“And you came near and stood at the foot of the mountain, while the mountain burned with fire to the heart of heaven, wrapped in darkness, cloud, and gloom.”
(Deuteronomy 4:11) 

The revelation of the majesty of Jehovah to His people at Mt. Sinai demonstrates both His glory and His terror. As the people of Israel saw the mountain above them consumed with fire and smoke and heard the quaking of thunders and terrible voices (Ex. 19:18, 20:18; Deut. 4:11), they could draw no other conclusion but that it was a fearful thing to come to judgment before this holy God. One experience of the terror of the Lord’s holiness was enough to make the bravest among them tremble. 

This grand display of God’s glory and majesty at Mt. Sinai also instilled in His people the reverence that is rightly due Him. The children of Israel were forbidden to approach beyond the bounds that God designated, and anyone who dared disobey suffered immediate death. 

John Owen said of this encounter, “This prohibition was confirmed with a sanction, that everyone who transgressed it should be stoned. These things all tended to engender an awful fear and reverence of God in His giving of the law.” 

Divine wisdom is evident in the choice of this mountain for the giving of God’s law. Mt. Sinai was a place of absolute solitude, a place remote from the habitation and converse of men. Here the people could neither see nor hear anything but God and themselves. With no relief or option for retreat in sight, the people of God had no choice but to bear His demonstration of holiness. 

This event in history teaches us that when God deals with us according to His law, He allows us to see nothing but Himself and our own conscience. He removes our comforts, reserves, and retreats. And yet when God brings us to the mountain of Calvary, face to face with the living Word of God, we find rescue, hope, and deliverance from the condemnation that comes from that Law. 

What can we learn from this passage in Deuteronomy 4? Here God gives His church a type and representation of the great judgment at the last day when sinners will have to face the raw, sheer holiness of the great and awful God and the demonstrations of His wrath. And unless we can make our plea in the interest of the blood of Christ, we are lost forever. 

The law given on Mt. Sinai – in and of itself – can bring forth no good fruit, nothing acceptable to God nor useful to the souls of men. But with the introduction of Jesus, the Son of God suspended between heaven and earth on Mount Calvary, the desert gives way to rivers of living water. The law blossoms into a fruitful oasis when the righteousness of Christ fulfills it. And at Calvary, Christ satisfied God’s law and appeased His divine wrath toward all those who adore Him with a living and true faith. Blessed be our majestic God! 

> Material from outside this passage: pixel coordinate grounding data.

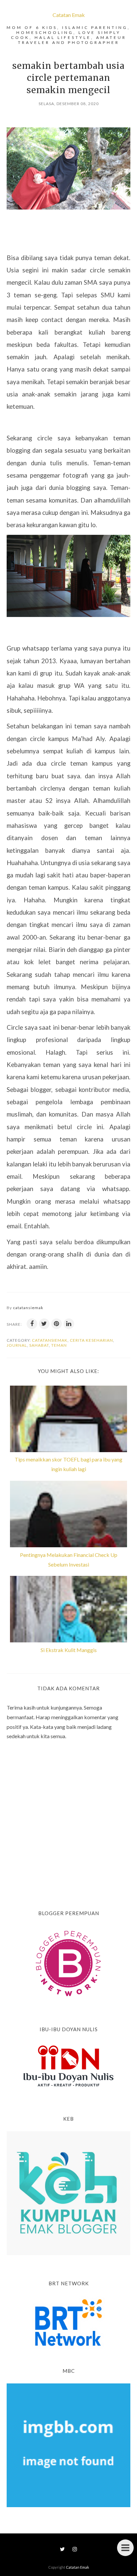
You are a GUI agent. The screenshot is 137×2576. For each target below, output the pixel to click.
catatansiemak (50, 1340)
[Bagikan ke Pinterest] (56, 1323)
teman (59, 1345)
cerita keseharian (91, 1340)
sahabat (39, 1345)
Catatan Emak (69, 15)
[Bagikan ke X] (44, 1323)
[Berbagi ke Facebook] (32, 1323)
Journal (17, 1345)
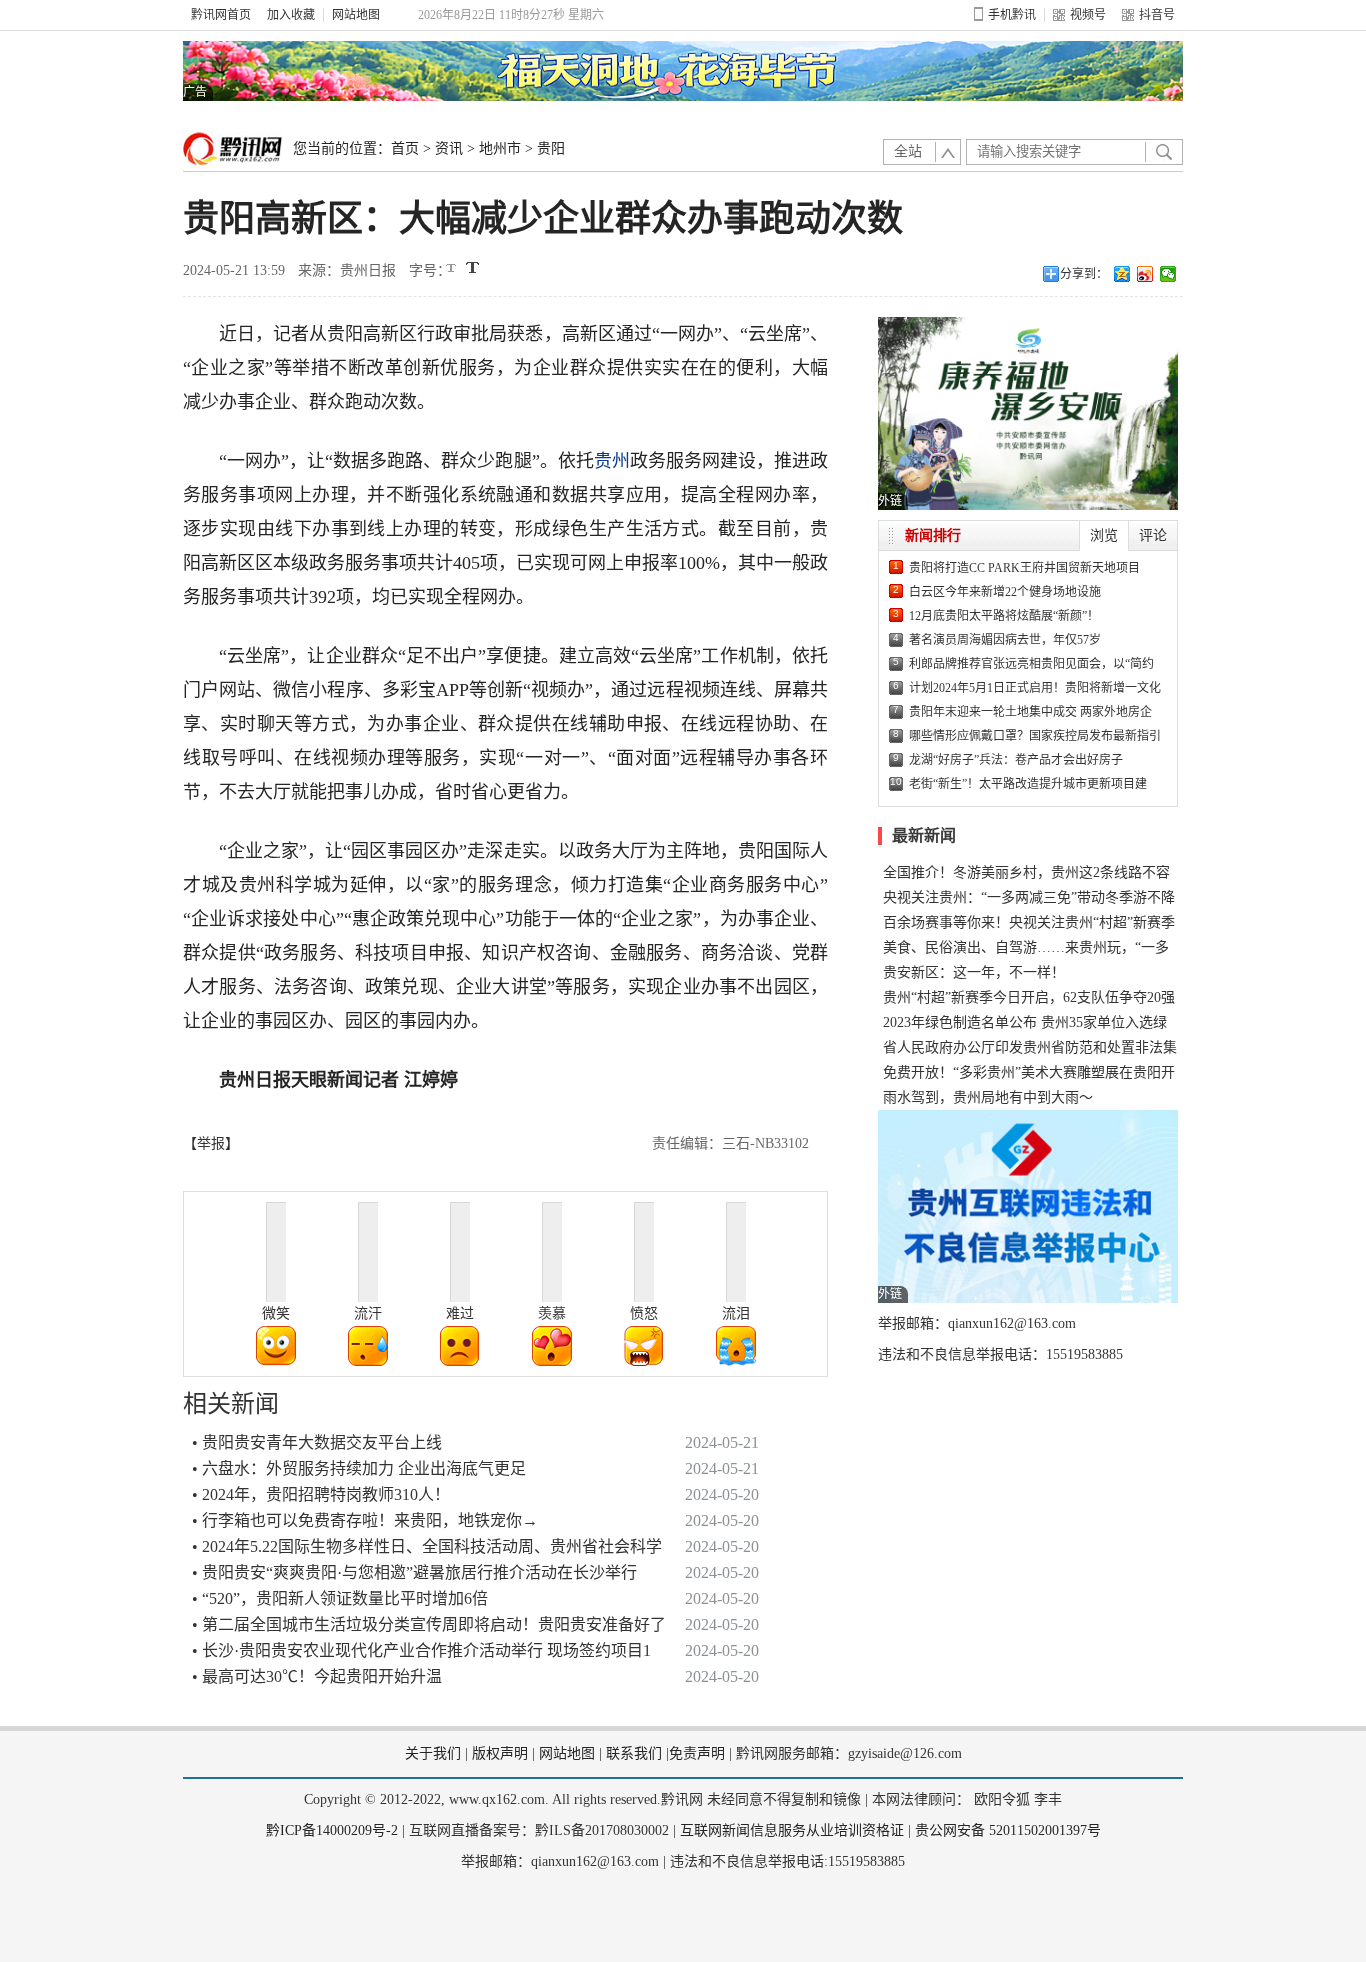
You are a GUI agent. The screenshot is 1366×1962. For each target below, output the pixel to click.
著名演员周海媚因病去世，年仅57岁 (1005, 640)
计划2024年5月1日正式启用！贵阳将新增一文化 (1035, 688)
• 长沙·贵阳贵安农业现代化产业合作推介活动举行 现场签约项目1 (421, 1650)
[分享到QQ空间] (1122, 274)
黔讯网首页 (221, 15)
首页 (405, 148)
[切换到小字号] (452, 269)
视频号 (1088, 15)
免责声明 (697, 1753)
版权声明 (500, 1753)
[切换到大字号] (472, 267)
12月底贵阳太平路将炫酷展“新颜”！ (1004, 616)
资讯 (449, 148)
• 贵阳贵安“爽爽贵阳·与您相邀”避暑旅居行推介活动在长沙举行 (414, 1572)
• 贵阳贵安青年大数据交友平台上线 (317, 1442)
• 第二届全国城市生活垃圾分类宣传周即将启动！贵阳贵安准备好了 (429, 1624)
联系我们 (634, 1753)
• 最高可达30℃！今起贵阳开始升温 (317, 1676)
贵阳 (551, 148)
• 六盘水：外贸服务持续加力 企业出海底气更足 (359, 1468)
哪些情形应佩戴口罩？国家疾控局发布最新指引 (1035, 736)
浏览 (1104, 535)
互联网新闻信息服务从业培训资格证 (792, 1830)
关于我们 (433, 1753)
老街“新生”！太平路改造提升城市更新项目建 (1028, 784)
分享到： (1084, 274)
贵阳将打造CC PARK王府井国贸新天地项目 (1024, 568)
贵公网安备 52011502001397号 (1008, 1830)
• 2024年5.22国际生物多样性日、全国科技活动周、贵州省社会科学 (427, 1546)
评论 (1153, 535)
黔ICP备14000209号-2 (332, 1830)
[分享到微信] (1168, 274)
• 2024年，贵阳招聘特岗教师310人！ (321, 1494)
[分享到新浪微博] (1145, 274)
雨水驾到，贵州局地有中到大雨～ (988, 1097)
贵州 (612, 461)
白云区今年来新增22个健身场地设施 (1005, 592)
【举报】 (211, 1143)
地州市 (500, 148)
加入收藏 (291, 15)
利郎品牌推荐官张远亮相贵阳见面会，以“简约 (1031, 664)
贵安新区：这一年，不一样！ (974, 972)
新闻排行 (933, 535)
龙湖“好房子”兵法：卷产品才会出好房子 (1016, 760)
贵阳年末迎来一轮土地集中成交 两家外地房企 (1030, 712)
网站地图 (356, 15)
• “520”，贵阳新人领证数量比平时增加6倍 (340, 1598)
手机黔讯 (1012, 15)
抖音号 (1157, 15)
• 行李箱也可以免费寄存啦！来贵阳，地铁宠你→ (365, 1520)
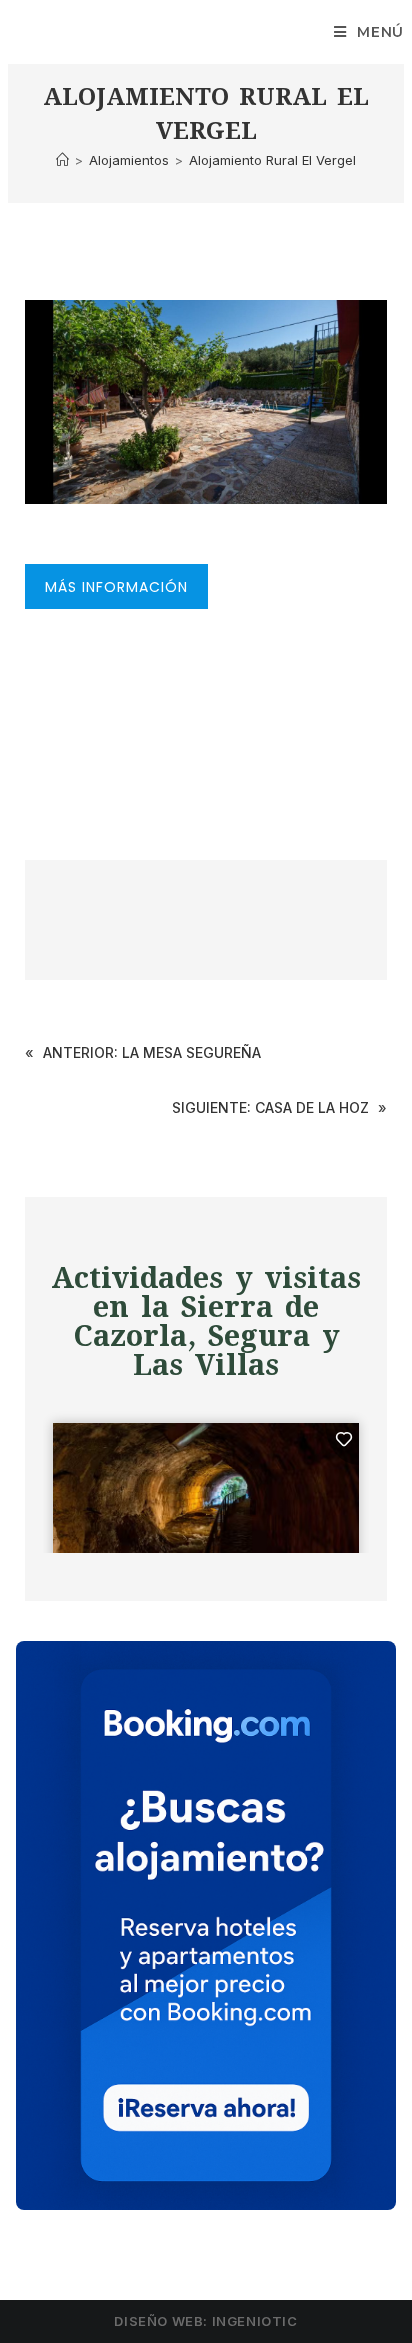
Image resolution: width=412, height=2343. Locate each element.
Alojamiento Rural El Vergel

  1. This passage in Deuteronomy 4 causes me some angst, Lord. The loud peals of thunder, flashes of lightning shining along the cloud of thick darkness which covered the top of the mountain, black smoke ascending up to heaven, the quaking of the mountain (Ex. 19:16, 18; Deut. 4:11; Heb. 12:18). What was Your purpose in all this? I believe it was to demonstrate and proclaim the tremendous majesty of the Lawgiver, and to cultivate in the souls of men (like me) a reverence for Your Word and Law.
  1. It is interesting that on the Mount, even in the midst of such a great display of Your majesty, the Israelites saw no image of You (Deut. 4:12, 15). You did this to prevent them from entertaining erroneous conceptions of the God of heaven, or “corrupting themselves and making to themselves a graven image,” (verse 16). What could they have possibly likened You to, Lord? You say in Isaiah 40:25, “‘to whom will you liken Me, or shall I be equal?’ Says the Holy One.”
  1. Lord, as the most high God, You were not only pleased to publish Your laws to Israel with a loud voice, in the presence of the assembly of the whole people, but You also engraved them with Your own finger on tables of stone. You gave them the Ten Commandments, the tables of testimony (Exod. 24:12, 31:16, 18, 34:29, Deut. 18:10). These tablets contain the declaration of Your divine will. When You wrote these with Your own finger, it signified Your work to write Your law on the hearts of Your elect, according to the promise of the covenant of grace (Jer. 31:33).